Top of Supplied text
Minerals tend to be deep blues, and greens, except cinnabar which is red of course. 

And plant/insect colours tend to be bright vivid yellows, reds and pinks


----------



## ascanius (Apr 11, 2012)

Thanks that helps me a lot, especially the last part.  This is going to add depth to my culture, thanks again.  Can olive oil be used to make paints?  just curious.  what about painting on stone.  Are their any special considerations?  were their pigments that made from organic sources that did not loose their light fastness.  If so was the lake process used?  And what about the color white.  I can see that as being very difficult to make, is it?


----------



## grahamguitarman (Apr 13, 2012)

Olive oil can't be used for painting as its a non hardening oil, typical drying oils which can be used in paints are; linseed oil, walnut oil, poppyseed oil, safflower oil, and tung oil (tung oil is mostly used in china).
Bottom of Supplied text
▸ Task details
In the text on pigments and paint oils, what reason is given for why olive oil can't be used for painting?
Top of Records provided
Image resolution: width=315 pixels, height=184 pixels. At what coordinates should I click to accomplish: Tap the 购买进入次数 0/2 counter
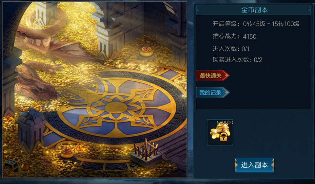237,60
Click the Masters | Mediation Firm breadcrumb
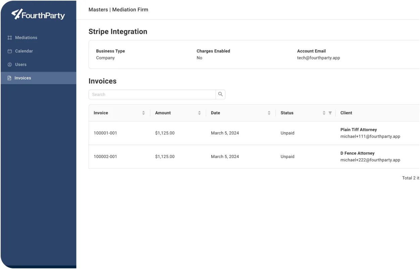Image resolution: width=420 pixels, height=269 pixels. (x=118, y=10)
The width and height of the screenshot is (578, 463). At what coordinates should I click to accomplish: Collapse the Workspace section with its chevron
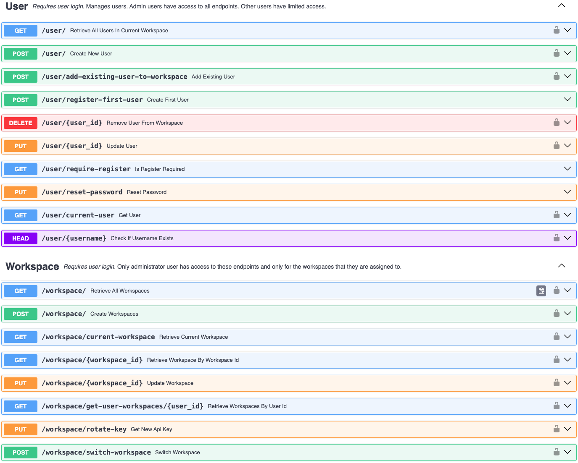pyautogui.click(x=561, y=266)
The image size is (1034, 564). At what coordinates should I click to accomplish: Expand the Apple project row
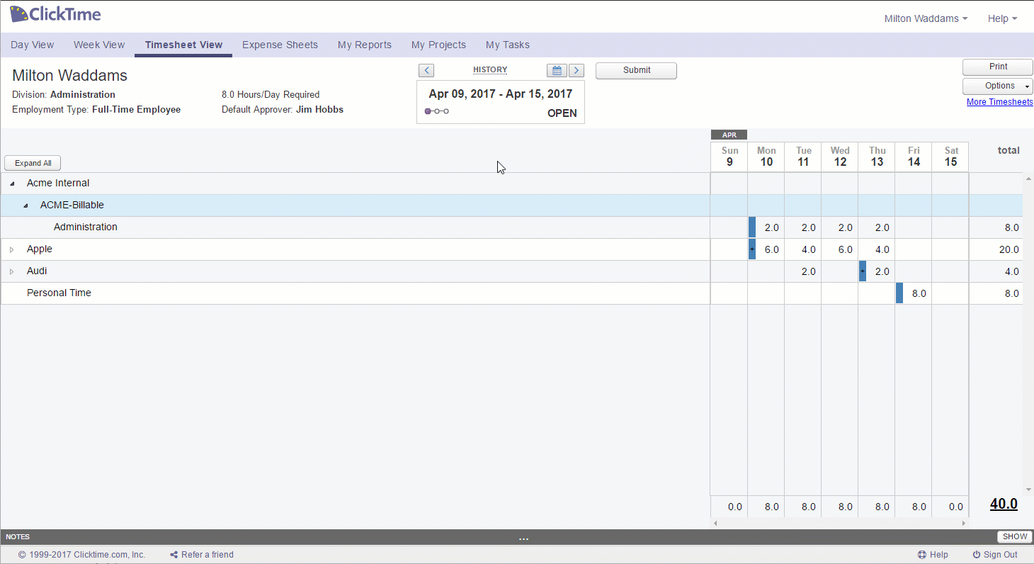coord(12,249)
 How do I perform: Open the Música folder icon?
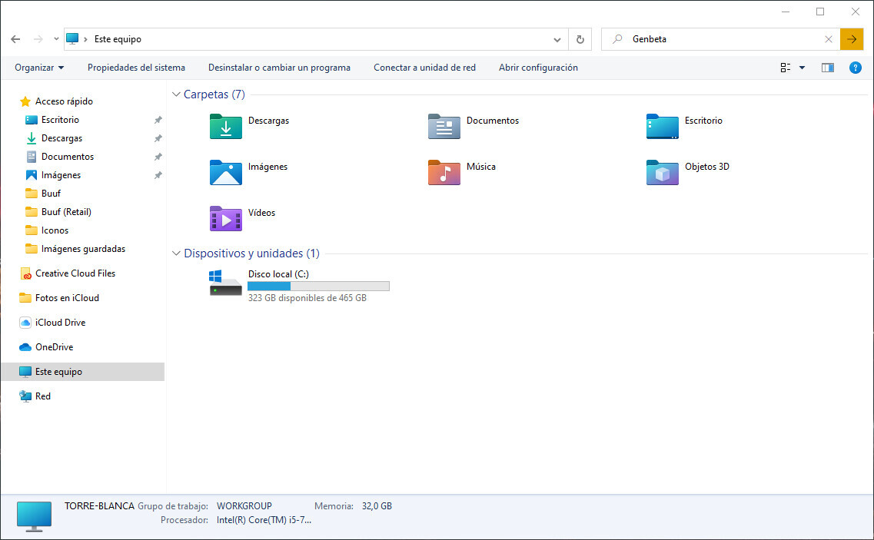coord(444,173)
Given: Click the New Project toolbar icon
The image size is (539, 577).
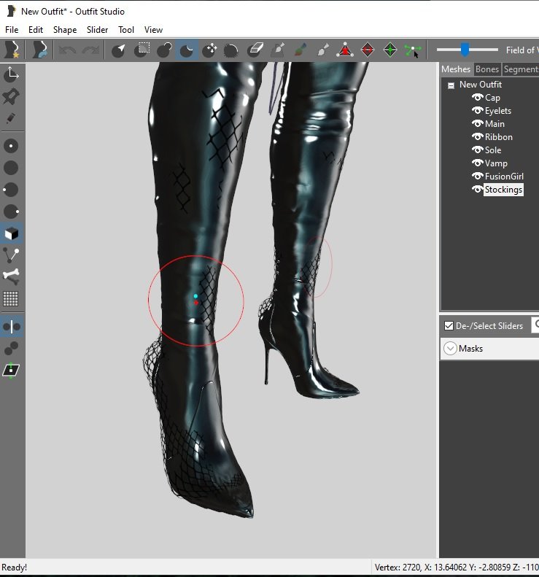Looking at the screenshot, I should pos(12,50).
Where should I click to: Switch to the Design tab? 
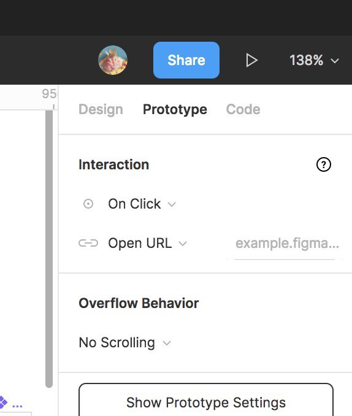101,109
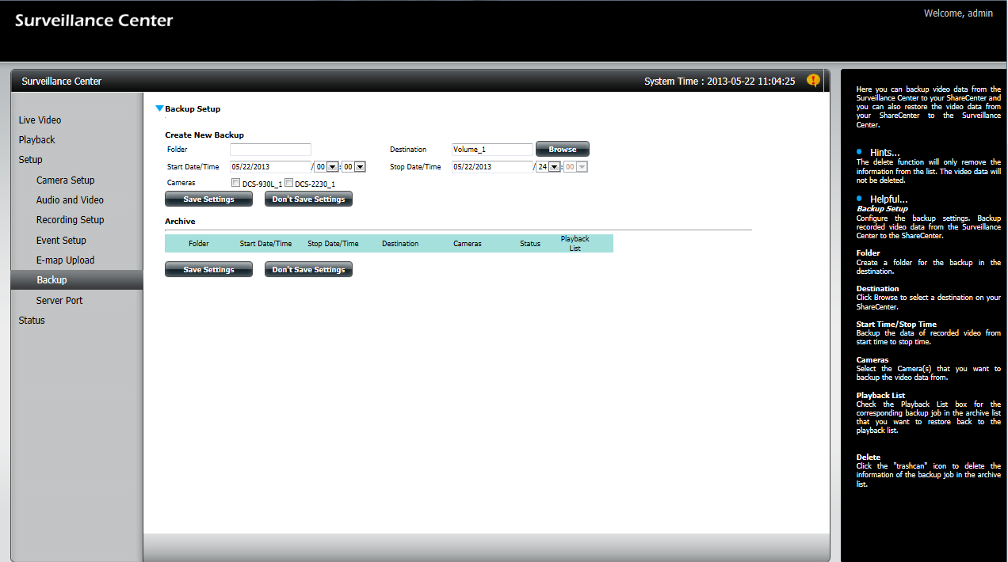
Bottom of Records provided
▸ Worked solution
It is a non-hardening oil.